SA mining’s response to Govt dereliction proves we are not lost

AS embarrassing as Sipho Pityana’s statements last week about President Jacob Zuma may have been to government officials participating in an investment roadshow, those assessing whether our democracy is still a place worth investment could only have been heartened.

Civil society and business has called time on the ethical malaise of the Zuma administration; no doubt stirred by the robustness of the South African judiciary, and the will of the people which voted the ANC off several metros in recent local elections.

Addressing the Joburg Indaba conference, Pityana, the chairman of AngloGold Ashanti, described Zuma as “… a president who at best is missing in action and, at worst, he is a leader at the very root of this crisis – one who has abrogated his constitutional duties“.

He was “… a president who literally laughs off any suggestion that government be held to a higher standard – and, is, in fact, the sponsor-in-chief of corruption”.

This is what Sibanye Gold CEO, Neal Froneman, has described in the past as a “credible relationship” with government. It sits in stark contrast to the friendly relationship the mining sector appears to have craved with government until recently. This new outspokenness – which isn’t all negative criticism – proves why South Africa’s mining sector can warrant new investment.

The relationship between the government and the mining industry has been progressively wasting over the years; it’s not easy to put a pin in the event that defined how things would unfold. Certain historical events, however, do provide some insight.

Brian Gilbertson, the former CEO of BHP Billiton, recalled how the proposed UK listing of Billiton – which housed assets that comprised the Afrikaner bastion of Gencor – posed a PR challenge, especially coming so soon after democracy in 1995.

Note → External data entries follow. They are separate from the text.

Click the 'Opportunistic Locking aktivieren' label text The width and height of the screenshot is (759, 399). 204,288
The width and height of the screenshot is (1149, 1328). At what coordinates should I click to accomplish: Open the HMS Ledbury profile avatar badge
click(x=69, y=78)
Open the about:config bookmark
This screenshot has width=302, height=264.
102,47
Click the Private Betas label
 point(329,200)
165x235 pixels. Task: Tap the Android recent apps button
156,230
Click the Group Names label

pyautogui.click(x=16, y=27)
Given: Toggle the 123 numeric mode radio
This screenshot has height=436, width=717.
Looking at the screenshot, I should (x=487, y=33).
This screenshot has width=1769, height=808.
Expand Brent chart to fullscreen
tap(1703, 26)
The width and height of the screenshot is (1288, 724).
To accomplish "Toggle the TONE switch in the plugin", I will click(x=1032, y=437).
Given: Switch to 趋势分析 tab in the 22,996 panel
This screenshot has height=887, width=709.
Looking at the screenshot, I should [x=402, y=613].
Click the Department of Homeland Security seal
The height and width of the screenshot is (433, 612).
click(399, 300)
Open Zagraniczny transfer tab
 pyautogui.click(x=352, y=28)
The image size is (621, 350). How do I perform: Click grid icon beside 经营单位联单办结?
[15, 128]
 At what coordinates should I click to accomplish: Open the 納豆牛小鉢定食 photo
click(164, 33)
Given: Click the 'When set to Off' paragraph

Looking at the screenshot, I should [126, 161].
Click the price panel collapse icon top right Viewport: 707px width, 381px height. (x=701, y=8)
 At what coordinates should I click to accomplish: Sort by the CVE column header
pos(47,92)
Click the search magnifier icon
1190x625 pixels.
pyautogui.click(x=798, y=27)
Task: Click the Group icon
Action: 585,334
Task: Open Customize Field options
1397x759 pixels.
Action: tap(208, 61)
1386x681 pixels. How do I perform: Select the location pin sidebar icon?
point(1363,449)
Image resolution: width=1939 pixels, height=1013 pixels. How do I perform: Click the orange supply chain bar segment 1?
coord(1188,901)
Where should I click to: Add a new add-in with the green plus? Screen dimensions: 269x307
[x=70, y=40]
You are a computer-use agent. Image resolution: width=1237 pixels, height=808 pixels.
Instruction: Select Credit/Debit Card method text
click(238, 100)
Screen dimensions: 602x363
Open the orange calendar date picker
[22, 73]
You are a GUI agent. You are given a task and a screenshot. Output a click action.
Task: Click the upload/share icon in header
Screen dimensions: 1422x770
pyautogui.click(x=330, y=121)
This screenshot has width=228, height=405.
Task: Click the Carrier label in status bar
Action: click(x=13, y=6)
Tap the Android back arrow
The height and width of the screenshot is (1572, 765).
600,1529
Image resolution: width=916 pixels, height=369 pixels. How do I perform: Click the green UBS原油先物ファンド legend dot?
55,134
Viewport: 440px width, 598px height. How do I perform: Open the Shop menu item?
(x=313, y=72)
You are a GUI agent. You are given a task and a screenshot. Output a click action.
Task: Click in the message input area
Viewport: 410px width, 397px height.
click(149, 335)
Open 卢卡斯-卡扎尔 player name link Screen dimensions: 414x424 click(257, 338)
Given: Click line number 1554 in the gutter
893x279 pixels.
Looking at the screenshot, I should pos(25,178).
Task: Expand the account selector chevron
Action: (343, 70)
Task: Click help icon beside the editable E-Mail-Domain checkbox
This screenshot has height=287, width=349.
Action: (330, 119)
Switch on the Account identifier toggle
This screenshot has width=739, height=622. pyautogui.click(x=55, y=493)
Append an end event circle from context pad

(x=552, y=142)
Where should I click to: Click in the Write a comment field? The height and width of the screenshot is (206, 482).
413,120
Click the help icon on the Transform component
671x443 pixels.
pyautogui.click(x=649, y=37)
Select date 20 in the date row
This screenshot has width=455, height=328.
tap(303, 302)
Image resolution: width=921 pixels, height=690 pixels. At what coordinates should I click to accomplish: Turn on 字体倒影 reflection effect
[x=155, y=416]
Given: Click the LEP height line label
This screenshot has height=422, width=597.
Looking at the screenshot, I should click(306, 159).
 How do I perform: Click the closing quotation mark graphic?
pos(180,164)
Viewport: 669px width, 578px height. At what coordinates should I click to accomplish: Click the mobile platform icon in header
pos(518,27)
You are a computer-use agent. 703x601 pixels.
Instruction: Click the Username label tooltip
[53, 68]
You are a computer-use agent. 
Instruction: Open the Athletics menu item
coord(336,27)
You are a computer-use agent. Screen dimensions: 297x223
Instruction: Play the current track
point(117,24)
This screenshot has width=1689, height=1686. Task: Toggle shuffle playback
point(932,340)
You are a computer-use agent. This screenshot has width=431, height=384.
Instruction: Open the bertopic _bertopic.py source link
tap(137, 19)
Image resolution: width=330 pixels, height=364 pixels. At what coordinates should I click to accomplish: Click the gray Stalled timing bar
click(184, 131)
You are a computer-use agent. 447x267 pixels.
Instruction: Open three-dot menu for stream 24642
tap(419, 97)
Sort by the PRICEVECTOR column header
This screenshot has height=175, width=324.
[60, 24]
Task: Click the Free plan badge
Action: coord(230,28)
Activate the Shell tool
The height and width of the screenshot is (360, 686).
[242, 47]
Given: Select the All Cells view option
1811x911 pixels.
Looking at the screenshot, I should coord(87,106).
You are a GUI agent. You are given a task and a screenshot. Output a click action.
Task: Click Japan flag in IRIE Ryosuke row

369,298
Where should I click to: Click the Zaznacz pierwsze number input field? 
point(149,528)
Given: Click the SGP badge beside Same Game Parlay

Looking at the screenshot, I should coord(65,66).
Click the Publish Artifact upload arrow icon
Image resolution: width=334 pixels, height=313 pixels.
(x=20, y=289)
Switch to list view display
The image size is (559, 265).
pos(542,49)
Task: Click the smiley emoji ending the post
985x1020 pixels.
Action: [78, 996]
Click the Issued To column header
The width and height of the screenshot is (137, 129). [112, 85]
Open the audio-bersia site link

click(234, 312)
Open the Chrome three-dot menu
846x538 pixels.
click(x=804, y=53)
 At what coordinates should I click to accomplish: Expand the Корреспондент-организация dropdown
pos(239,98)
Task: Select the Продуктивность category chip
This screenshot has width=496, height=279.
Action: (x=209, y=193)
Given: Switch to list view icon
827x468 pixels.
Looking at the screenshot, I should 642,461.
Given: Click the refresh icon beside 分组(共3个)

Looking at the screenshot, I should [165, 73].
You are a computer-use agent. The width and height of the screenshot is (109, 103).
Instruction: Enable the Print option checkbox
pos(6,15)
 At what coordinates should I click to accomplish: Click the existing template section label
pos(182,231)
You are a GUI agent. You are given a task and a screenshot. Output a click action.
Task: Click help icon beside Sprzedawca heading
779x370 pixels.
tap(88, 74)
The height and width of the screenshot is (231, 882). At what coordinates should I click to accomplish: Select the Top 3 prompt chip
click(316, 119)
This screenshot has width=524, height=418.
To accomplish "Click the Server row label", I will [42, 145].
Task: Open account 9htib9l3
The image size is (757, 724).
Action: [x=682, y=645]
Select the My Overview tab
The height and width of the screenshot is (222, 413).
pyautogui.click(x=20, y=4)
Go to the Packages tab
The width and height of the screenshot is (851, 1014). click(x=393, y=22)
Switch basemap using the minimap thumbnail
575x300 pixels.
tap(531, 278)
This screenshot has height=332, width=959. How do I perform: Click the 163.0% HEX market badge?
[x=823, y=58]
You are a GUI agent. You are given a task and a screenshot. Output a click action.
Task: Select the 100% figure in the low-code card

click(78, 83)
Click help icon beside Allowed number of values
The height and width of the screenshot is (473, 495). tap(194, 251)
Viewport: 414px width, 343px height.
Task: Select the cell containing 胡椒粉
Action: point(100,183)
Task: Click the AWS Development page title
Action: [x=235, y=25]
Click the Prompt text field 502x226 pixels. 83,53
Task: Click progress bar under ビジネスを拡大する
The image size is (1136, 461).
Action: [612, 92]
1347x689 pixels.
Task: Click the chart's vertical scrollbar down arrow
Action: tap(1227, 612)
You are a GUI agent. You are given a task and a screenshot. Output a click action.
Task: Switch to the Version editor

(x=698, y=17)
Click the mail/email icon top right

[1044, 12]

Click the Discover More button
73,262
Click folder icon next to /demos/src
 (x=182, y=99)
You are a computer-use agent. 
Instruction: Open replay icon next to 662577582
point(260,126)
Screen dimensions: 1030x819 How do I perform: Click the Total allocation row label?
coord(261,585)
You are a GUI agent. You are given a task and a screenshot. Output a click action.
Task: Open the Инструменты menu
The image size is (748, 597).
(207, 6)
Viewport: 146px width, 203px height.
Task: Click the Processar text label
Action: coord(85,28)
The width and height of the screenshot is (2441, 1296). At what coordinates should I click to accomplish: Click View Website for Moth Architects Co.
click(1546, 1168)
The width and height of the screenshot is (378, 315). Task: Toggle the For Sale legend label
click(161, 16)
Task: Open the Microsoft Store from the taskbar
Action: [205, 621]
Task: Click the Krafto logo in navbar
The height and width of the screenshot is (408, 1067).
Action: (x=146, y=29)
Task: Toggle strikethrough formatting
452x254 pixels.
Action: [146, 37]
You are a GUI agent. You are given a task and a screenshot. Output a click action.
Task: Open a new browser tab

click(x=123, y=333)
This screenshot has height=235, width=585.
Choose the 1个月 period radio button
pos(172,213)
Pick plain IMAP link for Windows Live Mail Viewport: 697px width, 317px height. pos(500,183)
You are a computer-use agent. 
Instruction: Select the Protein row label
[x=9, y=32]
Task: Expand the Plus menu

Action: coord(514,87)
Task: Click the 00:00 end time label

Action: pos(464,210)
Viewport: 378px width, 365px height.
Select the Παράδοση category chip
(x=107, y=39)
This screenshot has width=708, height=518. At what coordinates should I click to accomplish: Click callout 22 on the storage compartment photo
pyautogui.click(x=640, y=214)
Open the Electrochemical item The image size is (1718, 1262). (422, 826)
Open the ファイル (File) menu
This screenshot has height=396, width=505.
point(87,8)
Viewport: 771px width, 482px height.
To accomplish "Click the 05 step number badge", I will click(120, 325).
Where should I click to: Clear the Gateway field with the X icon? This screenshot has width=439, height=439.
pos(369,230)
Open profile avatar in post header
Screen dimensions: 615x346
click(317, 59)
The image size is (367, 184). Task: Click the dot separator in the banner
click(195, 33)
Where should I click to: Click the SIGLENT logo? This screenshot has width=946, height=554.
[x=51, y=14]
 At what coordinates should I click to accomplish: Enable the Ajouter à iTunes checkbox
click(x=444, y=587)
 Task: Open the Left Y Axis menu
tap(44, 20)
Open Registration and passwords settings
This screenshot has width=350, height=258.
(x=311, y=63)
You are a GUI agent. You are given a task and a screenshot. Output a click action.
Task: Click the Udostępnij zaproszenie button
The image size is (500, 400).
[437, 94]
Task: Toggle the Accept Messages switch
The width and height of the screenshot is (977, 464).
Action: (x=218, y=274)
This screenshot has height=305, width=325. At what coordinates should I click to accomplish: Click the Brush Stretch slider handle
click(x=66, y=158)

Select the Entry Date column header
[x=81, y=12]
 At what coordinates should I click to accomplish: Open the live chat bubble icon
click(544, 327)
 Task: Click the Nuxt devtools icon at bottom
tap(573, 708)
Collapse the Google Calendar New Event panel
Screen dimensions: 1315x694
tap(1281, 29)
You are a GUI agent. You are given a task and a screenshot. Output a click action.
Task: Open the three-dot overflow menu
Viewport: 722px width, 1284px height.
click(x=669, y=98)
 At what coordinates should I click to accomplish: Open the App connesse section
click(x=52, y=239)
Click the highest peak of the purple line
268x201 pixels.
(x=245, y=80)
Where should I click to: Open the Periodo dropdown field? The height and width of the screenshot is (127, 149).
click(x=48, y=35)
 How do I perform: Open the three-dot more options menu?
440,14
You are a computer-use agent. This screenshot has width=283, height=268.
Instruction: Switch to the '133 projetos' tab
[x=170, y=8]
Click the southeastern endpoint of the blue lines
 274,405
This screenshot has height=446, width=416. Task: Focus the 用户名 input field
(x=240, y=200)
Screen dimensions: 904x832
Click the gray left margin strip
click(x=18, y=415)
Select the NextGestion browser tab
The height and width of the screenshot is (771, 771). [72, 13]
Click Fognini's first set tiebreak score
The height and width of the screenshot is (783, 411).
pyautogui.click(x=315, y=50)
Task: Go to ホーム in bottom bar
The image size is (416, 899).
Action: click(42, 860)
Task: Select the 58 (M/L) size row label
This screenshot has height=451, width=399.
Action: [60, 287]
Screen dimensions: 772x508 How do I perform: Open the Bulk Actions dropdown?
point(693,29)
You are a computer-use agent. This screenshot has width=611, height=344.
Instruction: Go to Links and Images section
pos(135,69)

However, the attempt to win the blessing of then president, the late Nelson Mandela, and his deputy, Thabo Mbeki, was a relatively painless one, said Gilbertson. “Today the government response would be a Section 54 notice,” he said, dryly.

But as Business Leadership chairman, Bobby Godsell, pointed out at the Joburg Indaba conference, South Africans have been here before, where the dereliction among leadership was so palpable. “There is an analogy because in the late Eighties and early Nineties we had no government,” he said.

“They [the National Party] knew their time was up; they were shedding their files. We have been here before. It is difficult to be a patriot.

“We shouldn’t say what a fine speech; we should say he [Pityana] has articulated one response, but we need to ask if there’s another one. We need to find government that can represent us,” he said.

Godsell then picked up the theme Froneman articulated in his conference opening address on October 1 in which he called on the mining sector to frame a proactive industry response, especially for government relations of the future.

But whilst Froneman focused on the industry’s part in unresolved legacies of apartheid, Godsell said it was worth acknowledging more recent mistakes; those of the last 20 years.

“Attempts to incorporate unions have not worked, the living out allowance has not worked,” said Godsell. “Phoney BEEs … ESOPS generally-speaking, haven’t worked,” he said. This is what former Exxaro CEO, Sipho Nkosi, was describing when he said at a recent breakfast assemblage of the industry: “Have we been entirely honest,” in respect of BEE.

“I question whether the industry has acted honestly. There have been R300bn [BEE] deals in last 12 years, but in terms of change in South Africa, you don’t find anything,” he said.

“That is a big cost to us as an industry. You said you did the big deals, but only ones making money from it is the lawyers and finance houses,” he added

In making this reckoning with the long and recent past, perhaps it may be possible to “shame our government into coming to the table,” as Godsell described it.